Voorts is gebleken dat de verstoring in de arbeidsrelatie mede gelegen is in een slechte verhouding tussen de huidige general manager en [verweerder]. Door [verweerder] is onweersproken gesteld dat die huidige general manager binnenkort zal worden opgevolgd door een nieuwe general manager. Mede gelet op het lange dienstverband en de arbeidsongeschiktheid van verweerder is de kantonrechter daarom van oordeel dat het op dit moment te vroeg is om de arbeidsovereenkomst te ontbinden. Eerst moet worden getracht om [verweerder] te doen reïntegreren onder leiding van de nieuwe general manager.
Al het voorgaande in aanmerking nemende komt de kantonrechter tot de conclusie dat er geen gewichtige redenen bestaan om de arbeidsovereenkomst te ontbinden, zodat het verzoek wordt afgewezen.
Hetgeen partijen verder nog naar voren hebben gebracht behoeft geen bespreking meer, nu dit in het licht van hetgeen in deze beschikking is vastgesteld en overwogen, niet tot een andere beslissing kan leiden.

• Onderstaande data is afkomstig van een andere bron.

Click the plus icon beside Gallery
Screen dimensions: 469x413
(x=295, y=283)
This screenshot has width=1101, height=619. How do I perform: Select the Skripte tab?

Gezien de aard van de procedure worden de kosten tussen partijen gecompenseerd in die zin dat iedere partij de eigen kosten draagt.
bepaalt dat iedere partij de eigen kosten draagt.
Deze beschikking is gegeven door mr. F.J.P. Veenhof en uitgesproken op de openbare terechtzitting van bovengenoemde datum.